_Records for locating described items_
----

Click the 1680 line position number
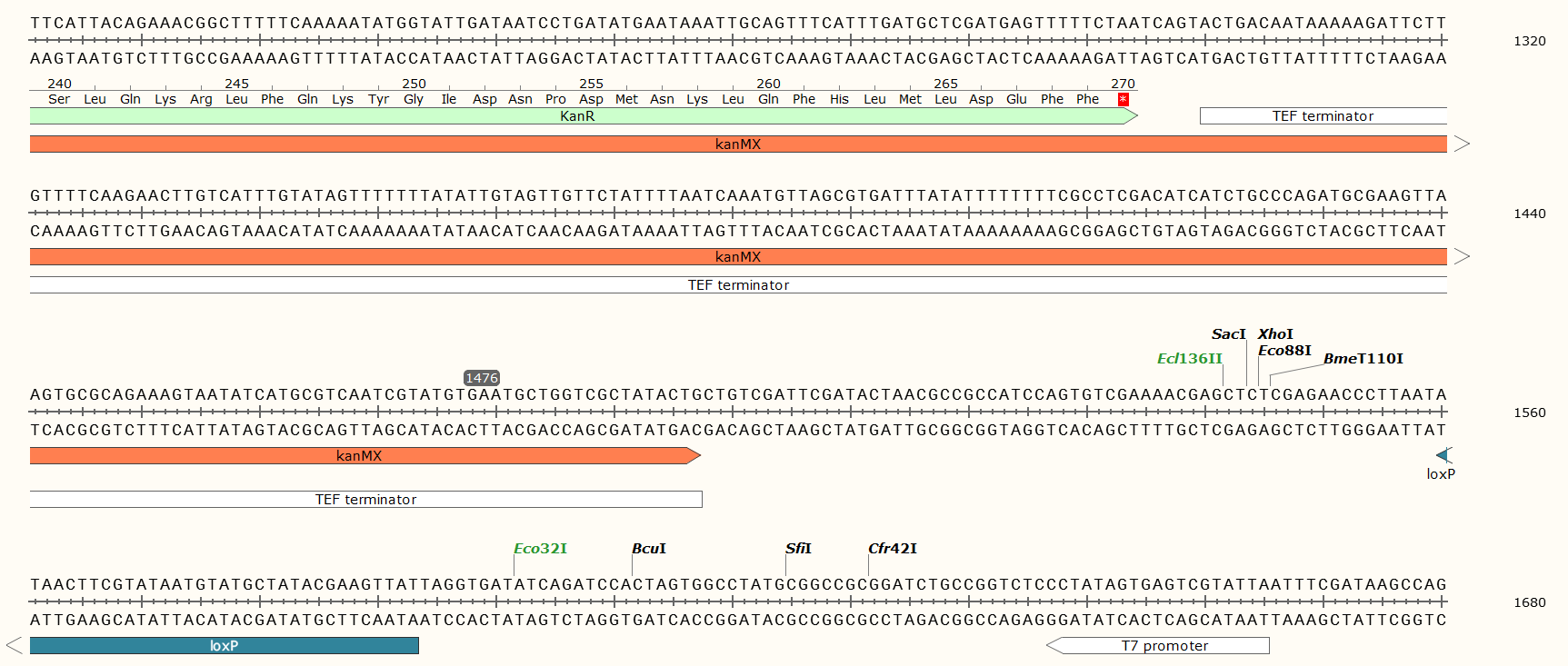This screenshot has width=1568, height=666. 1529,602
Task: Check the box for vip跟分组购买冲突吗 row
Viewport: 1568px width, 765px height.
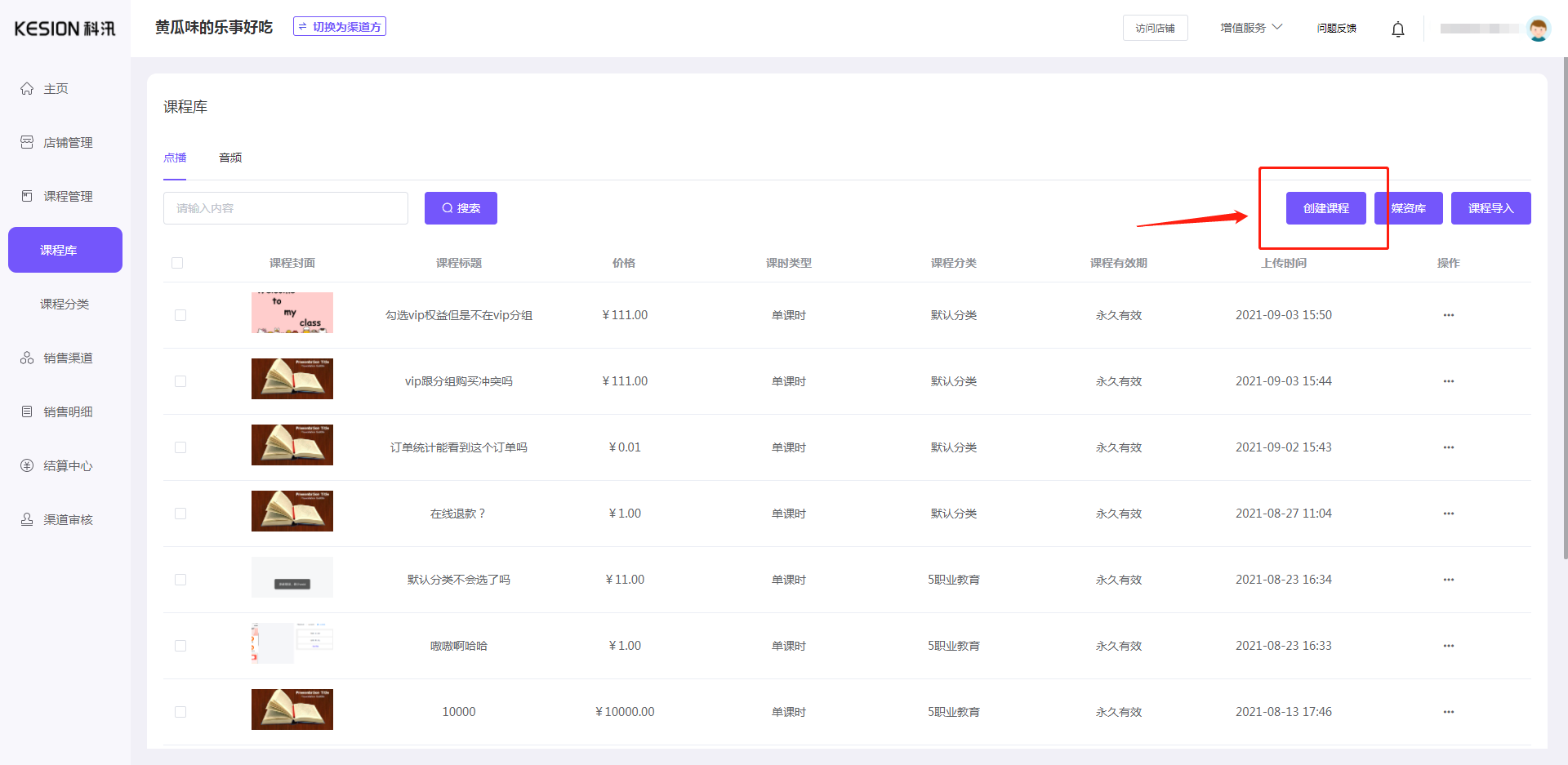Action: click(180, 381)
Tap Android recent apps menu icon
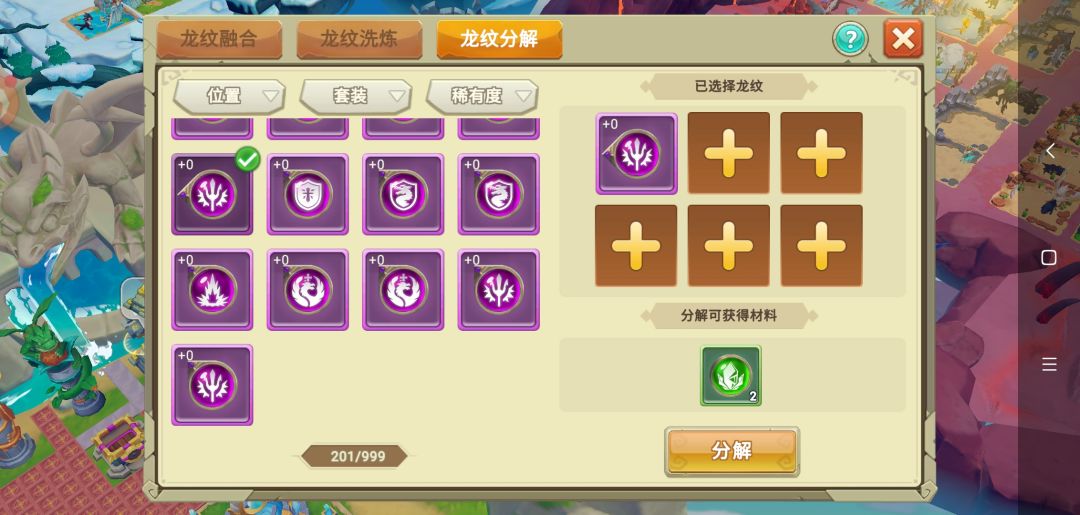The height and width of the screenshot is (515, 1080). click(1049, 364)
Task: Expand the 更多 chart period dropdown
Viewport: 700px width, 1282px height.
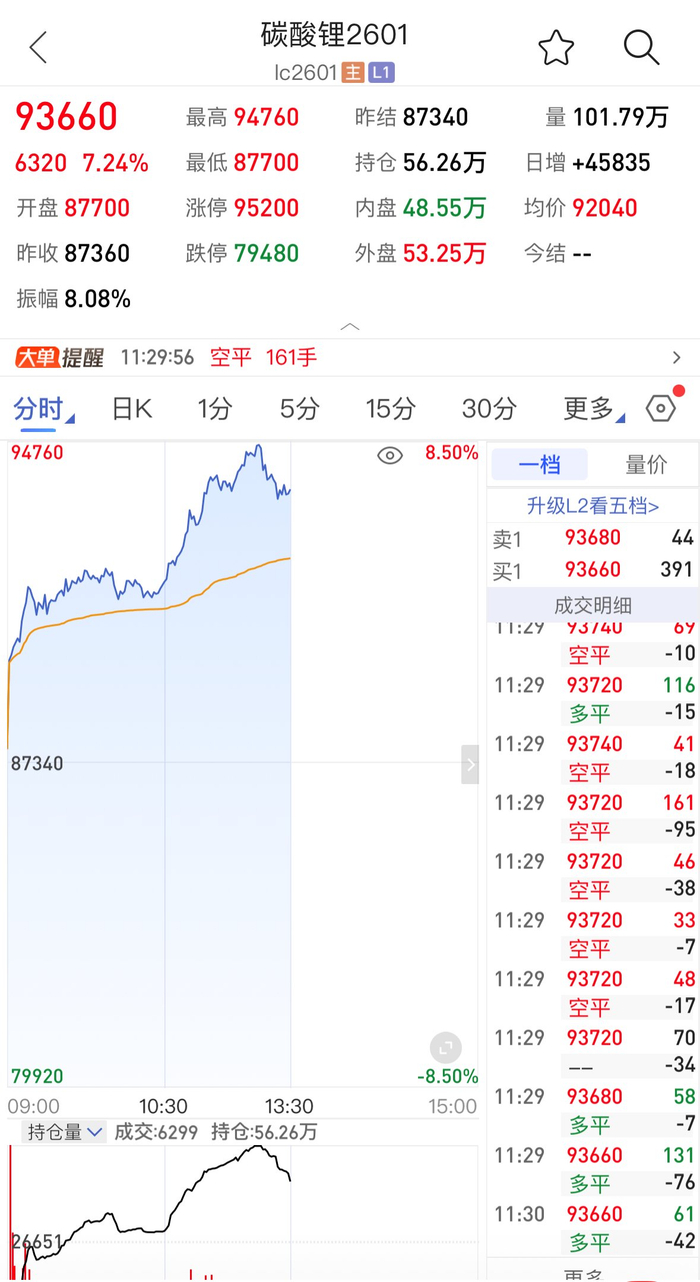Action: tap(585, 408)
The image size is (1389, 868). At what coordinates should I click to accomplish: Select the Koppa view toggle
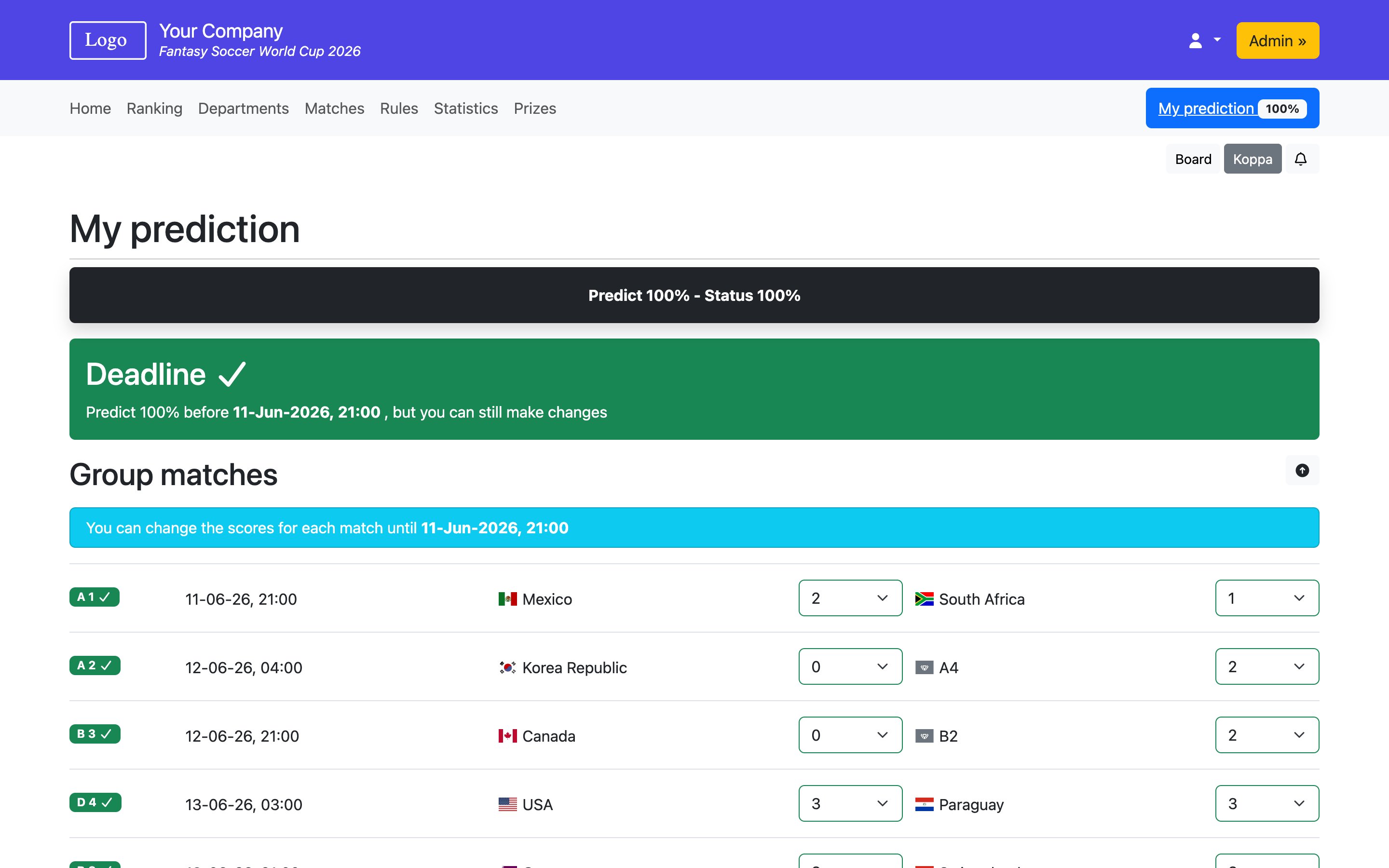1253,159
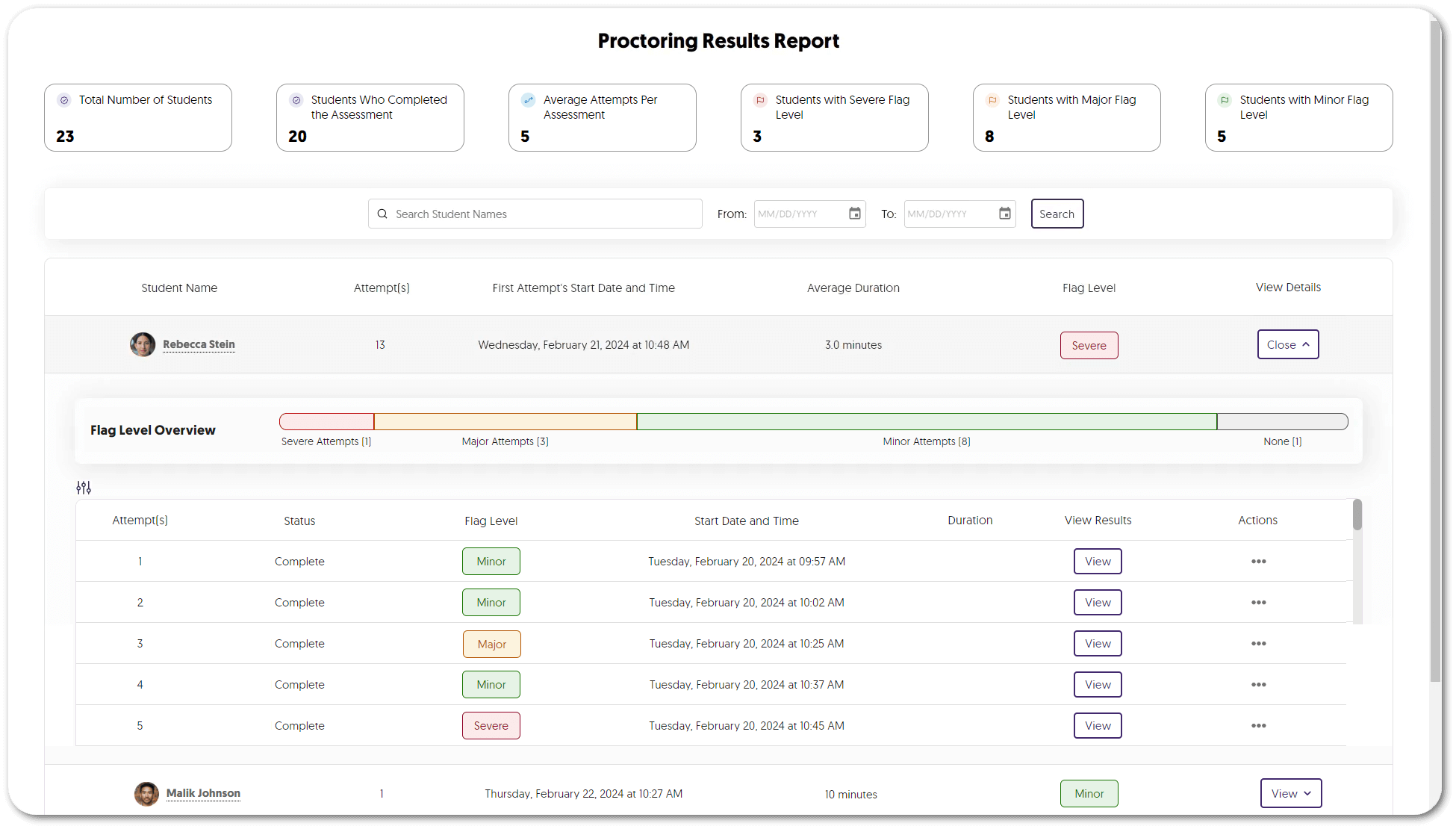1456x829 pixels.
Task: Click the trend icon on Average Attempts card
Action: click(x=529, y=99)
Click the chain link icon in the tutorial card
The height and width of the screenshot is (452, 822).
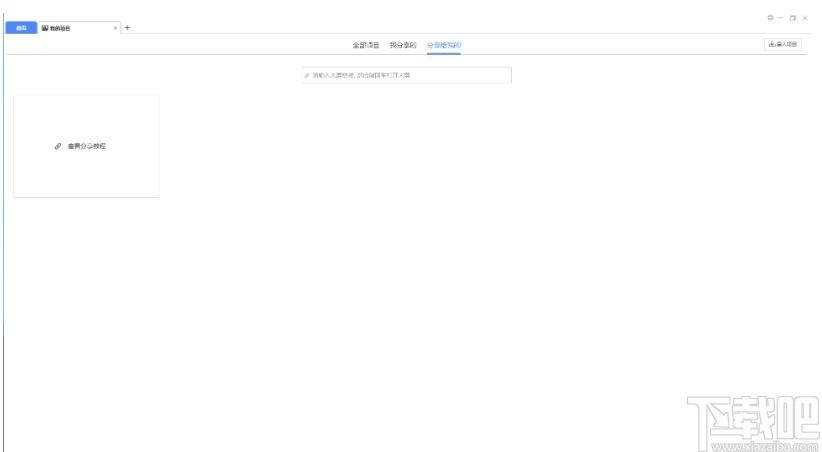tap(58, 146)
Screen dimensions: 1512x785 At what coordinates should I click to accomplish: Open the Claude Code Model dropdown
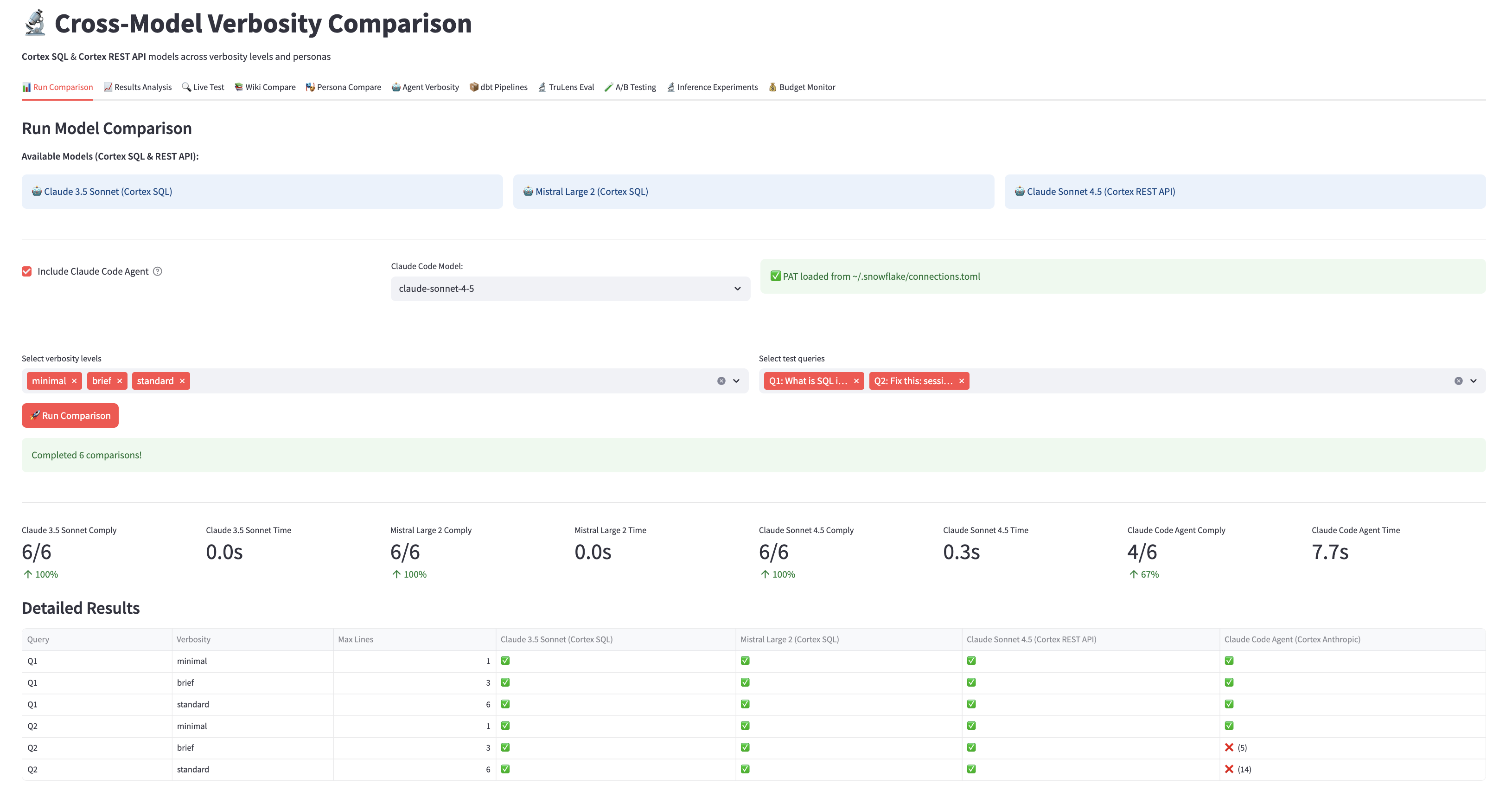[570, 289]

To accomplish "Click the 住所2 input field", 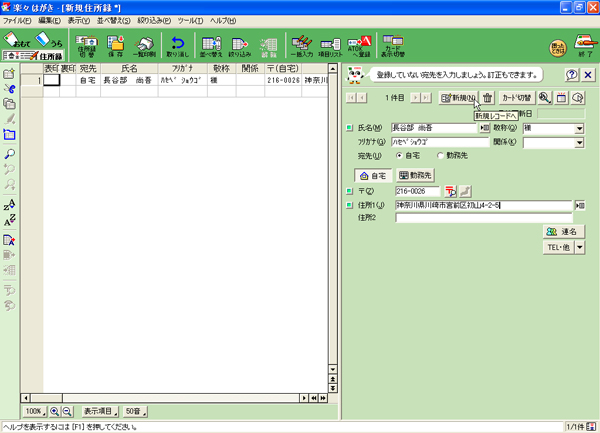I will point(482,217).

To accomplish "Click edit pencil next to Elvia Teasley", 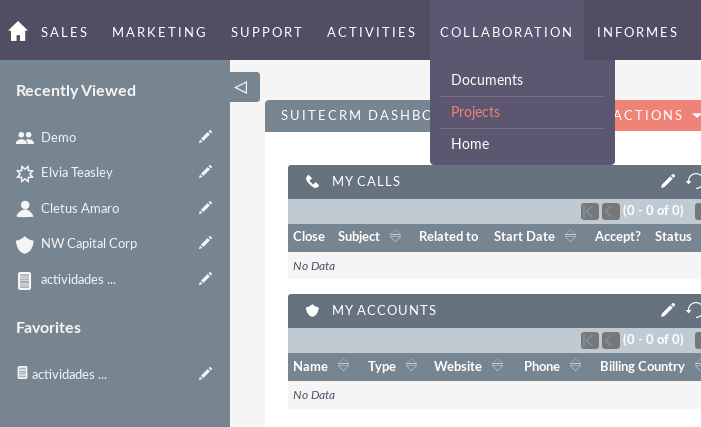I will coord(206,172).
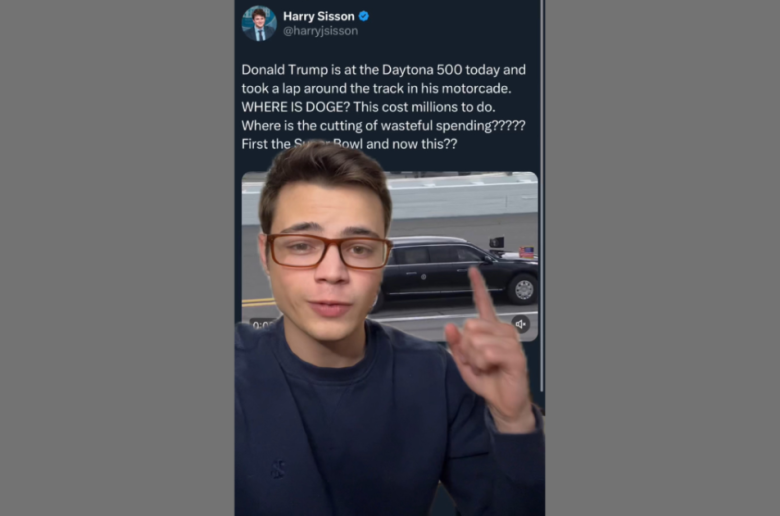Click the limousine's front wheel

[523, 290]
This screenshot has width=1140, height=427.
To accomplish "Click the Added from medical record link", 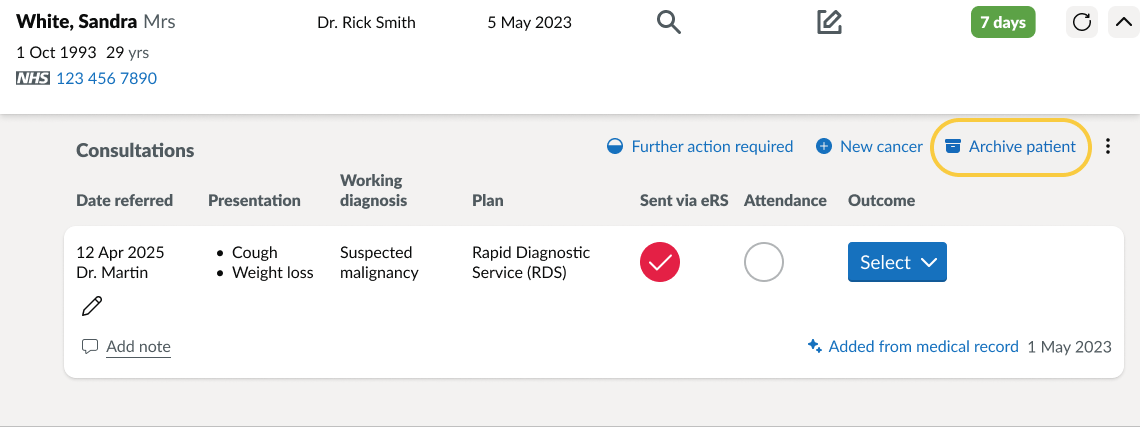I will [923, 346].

----

_PROBLEM DETAILS_
Give the lines of the records between the line containing "Tap Android recent apps menu icon" and the line containing "Action: tap(585, 408)", inclusive, as a JSON list of strings with one string per line and blank lines left out. Leave the pictures out of the answer.

_THE OUTPUT_
[
  "Tap Android recent apps menu icon",
  "The height and width of the screenshot is (515, 1080). click(1049, 364)",
  "Task: Expand the 更多 chart period dropdown",
  "Viewport: 700px width, 1282px height.",
  "Action: tap(585, 408)"
]